● Written task 1:
Reproduce the entire post on the Angels' roster moves, word for word.

[START Passage given]

April 16, 2014
A Moran and a Wolf Walk Into a Bar
Placed LHP Brian Moran on the 60-day disabled list (elbow inflammation); selected the contract of RHP Yoslan Herrera and recalled LHP Jose Alvarez from Triple-A Salt Lake; optioned RHPs Matt Shoemaker and Dane De La Rosa to Triple-A Salt Lake. [4/13]
A classic case of more movement than impact. The two names of note here are Moran and Herrera, and not just because their mugshots allow for this nice juxtaposition:
Moran was a Rule 5 pick for whom the Angels traded international bonus pool money. He has an average fastball and profiles as a left-handed specialist. Should Moran miss the remainder of the season, he'll need to remain on the active roster for 90 days next season before his rights transfer to the Angels. The alternative solution is, of course, Jerry Dipoto sending the Mariners cash or whatever it is they'd desire in exchange for his services.

[END Passage given]

● Written task 2:
In the entries, take the part that opens with the first line and closes with the line containing "pyautogui.click(x=1488, y=322)", and write it out again with "three-dot menu" swapped for "overflow menu", changing nothing else and omitting the pictures.

[START Task input]

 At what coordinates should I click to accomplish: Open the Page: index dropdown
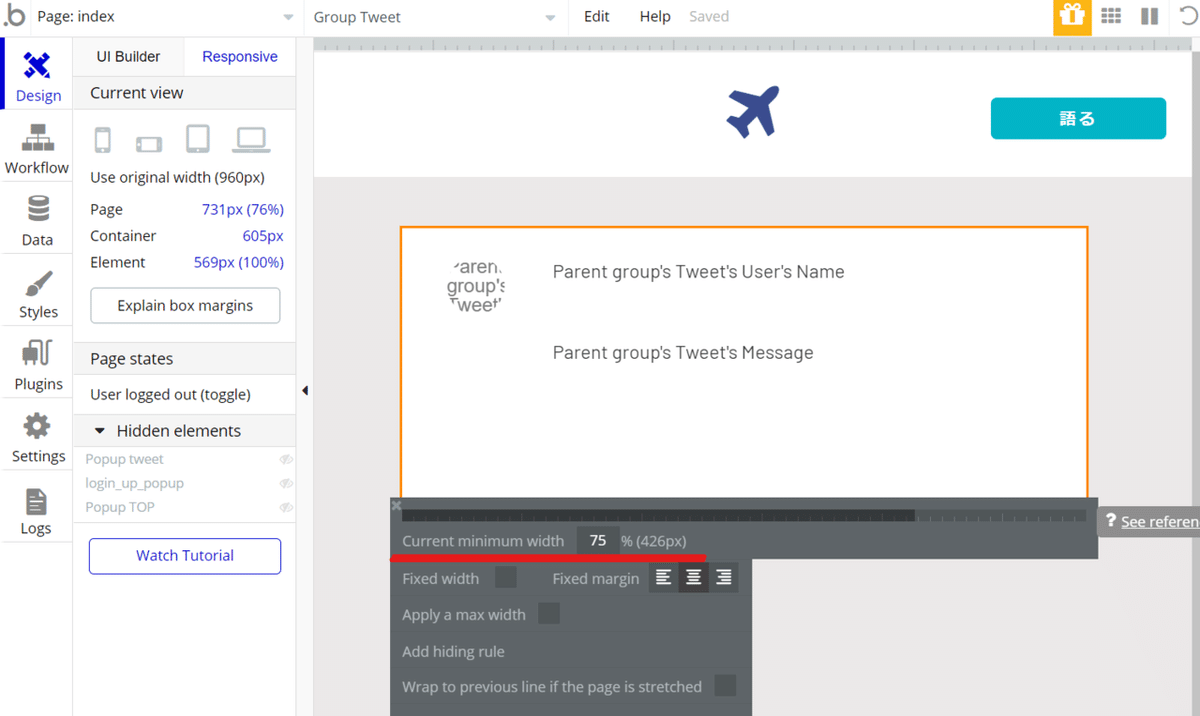click(x=165, y=17)
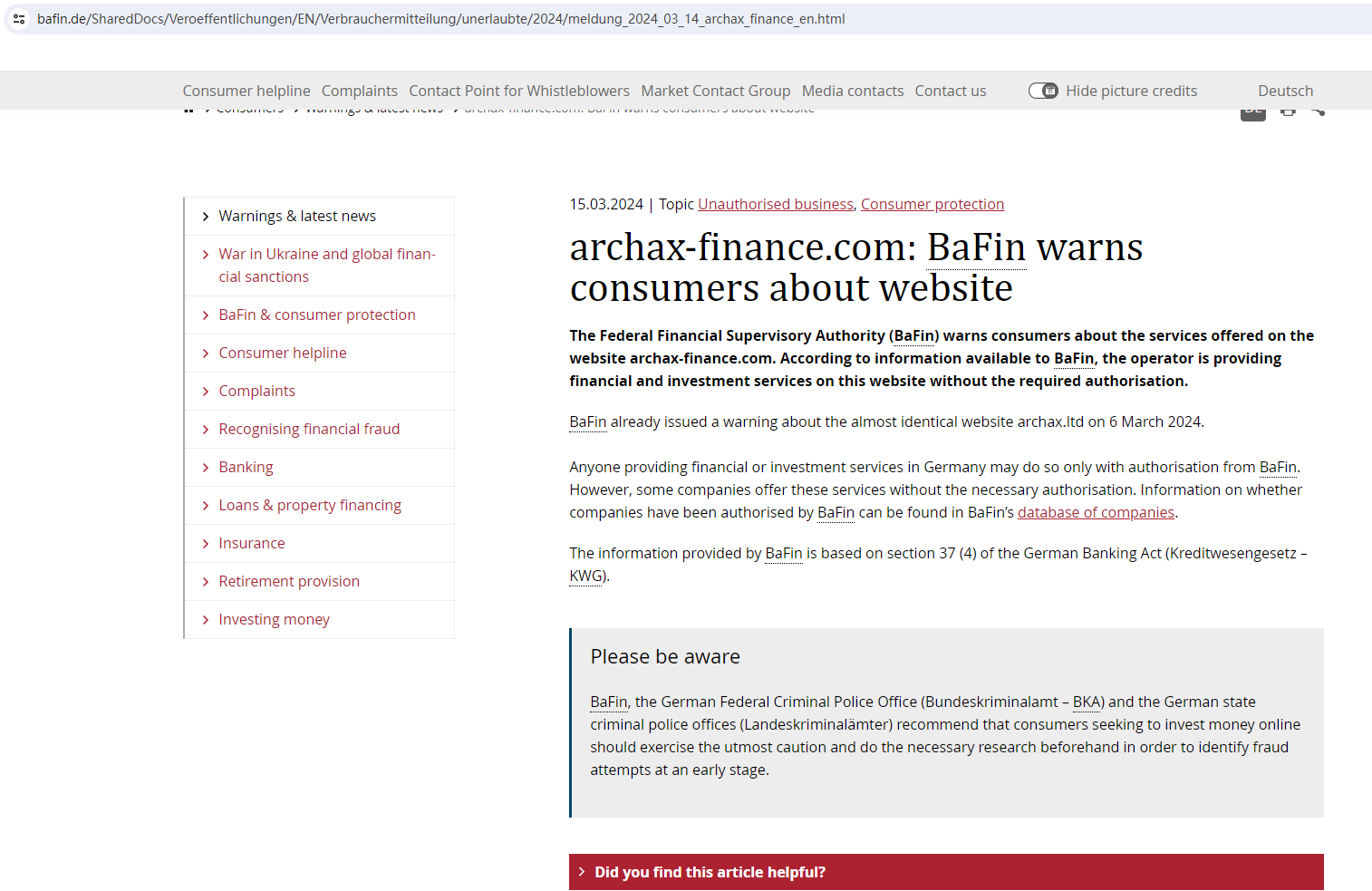Open the Unauthorised business topic link

point(775,204)
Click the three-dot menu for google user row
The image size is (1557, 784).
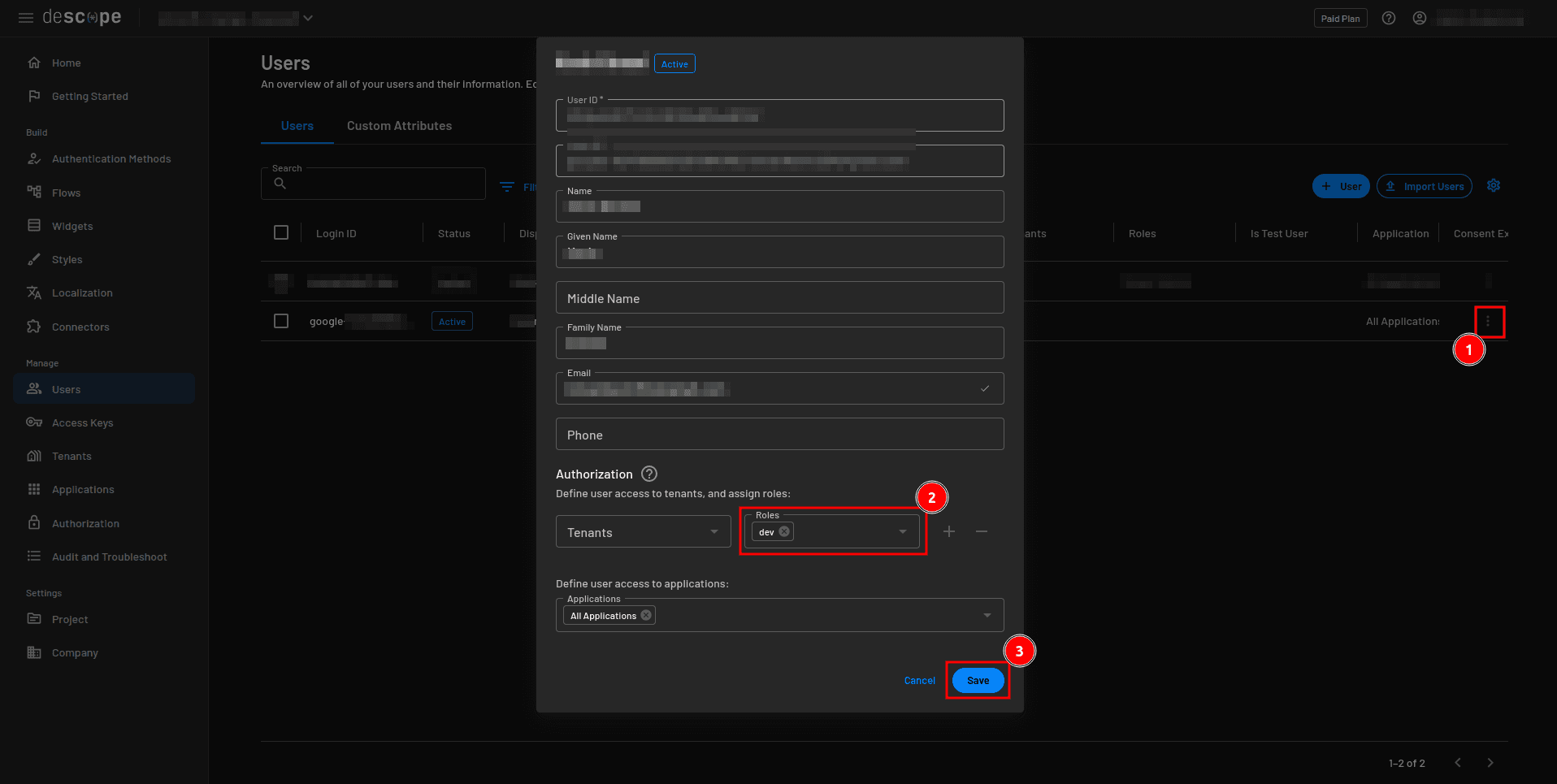pyautogui.click(x=1488, y=322)
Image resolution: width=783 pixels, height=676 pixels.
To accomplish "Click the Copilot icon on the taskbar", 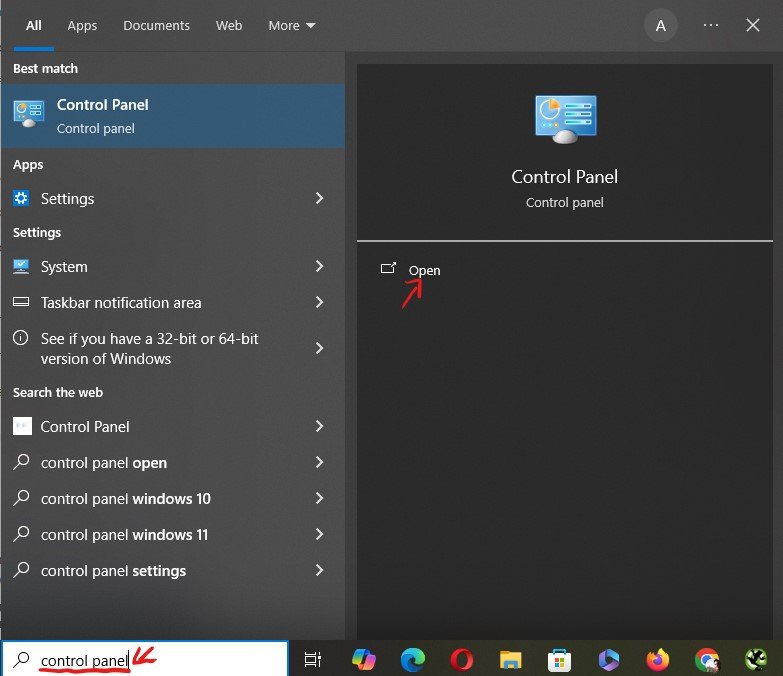I will point(363,659).
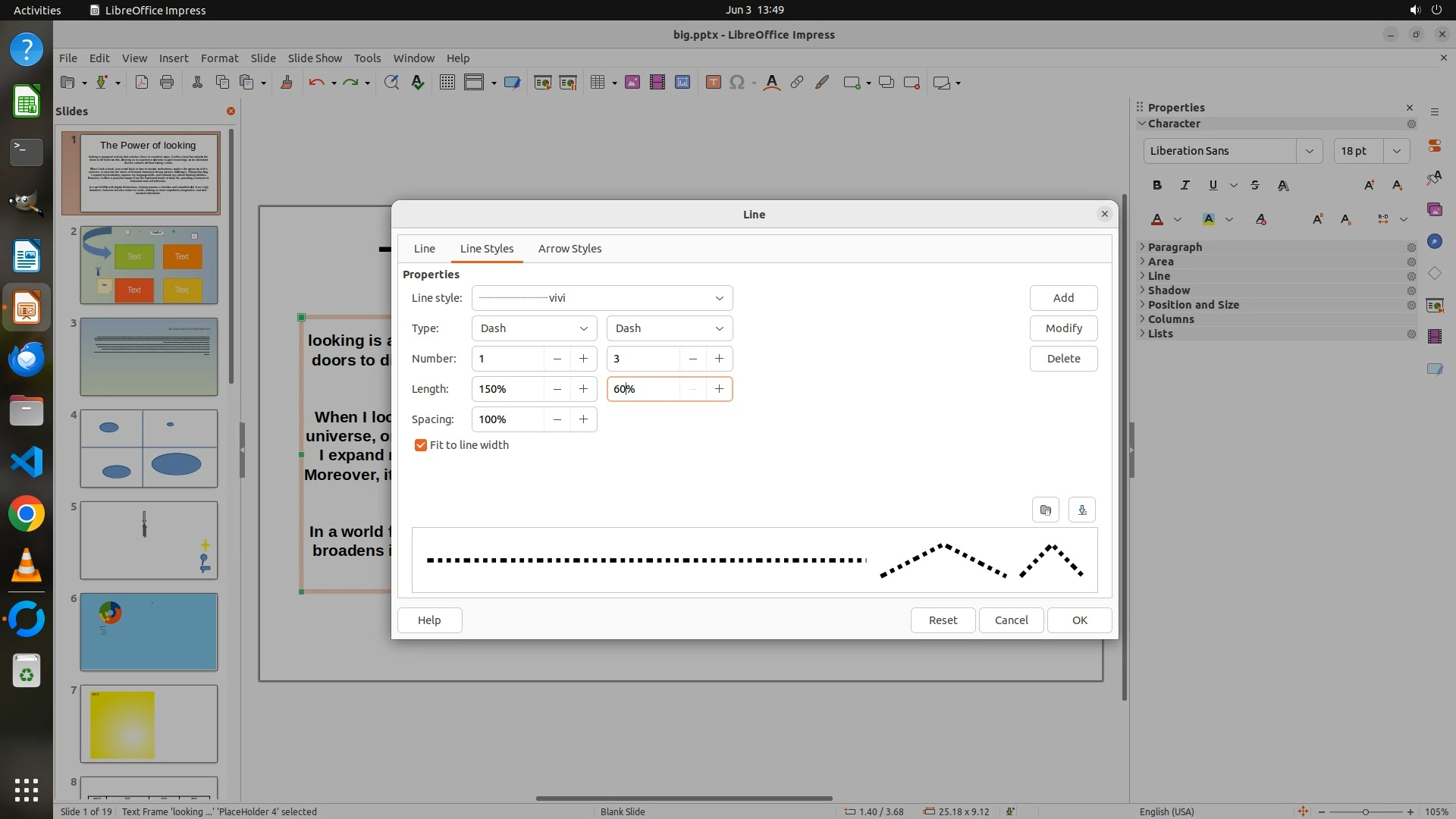This screenshot has width=1456, height=819.
Task: Click the Insert Special Character omega icon
Action: coord(736,83)
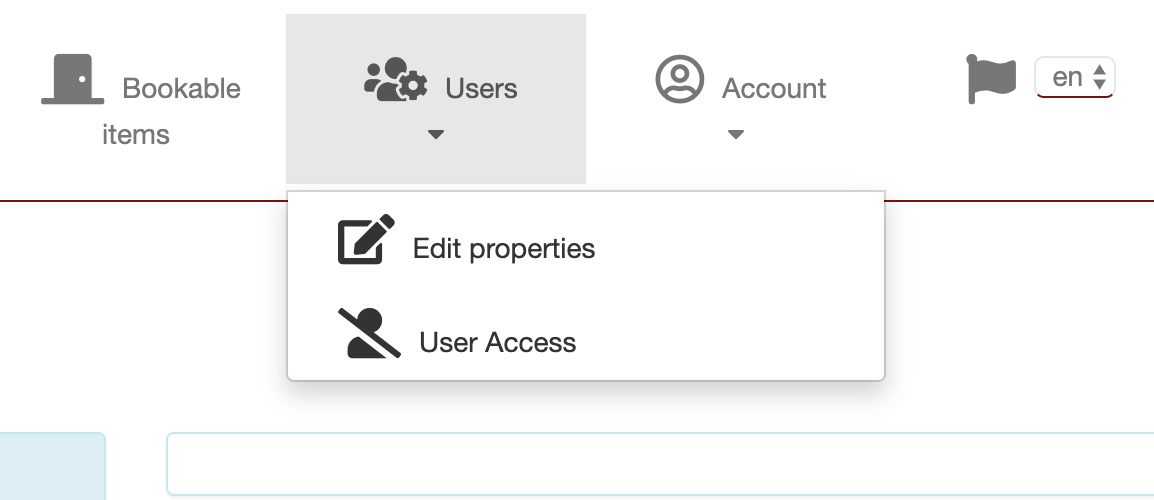
Task: Click the light blue panel at bottom left
Action: (x=50, y=466)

[END Task input]

● Full output 1:
April 16, 2014
A Moran and a Wolf Walk Into a Bar
Placed LHP Brian Moran on the 60-day disabled list (elbow inflammation); selected the contract of RHP Yoslan Herrera and recalled LHP Jose Alvarez from Triple-A Salt Lake; optioned RHPs Matt Shoemaker and Dane De La Rosa to Triple-A Salt Lake. [4/13]
A classic case of more movement than impact. The two names of note here are Moran and Herrera, and not just because their mugshots allow for this nice juxtaposition:
Moran was a Rule 5 pick for whom the Angels traded international bonus pool money. He has an average fastball and profiles as a left-handed specialist. Should Moran miss the remainder of the season, he'll need to remain on the active roster for 90 days next season before his rights transfer to the Angels. The alternative solution is, of course, Jerry Dipoto sending the Mariners cash or whatever it is they'd desire in exchange for his services.

● Full output 2:
 At what coordinates should I click to accomplish: Open the Page: index dropdown
click(x=165, y=17)
Open the Unauthorised business topic link

point(775,204)
Click the overflow menu for google user row
The image size is (1557, 784).
pyautogui.click(x=1488, y=322)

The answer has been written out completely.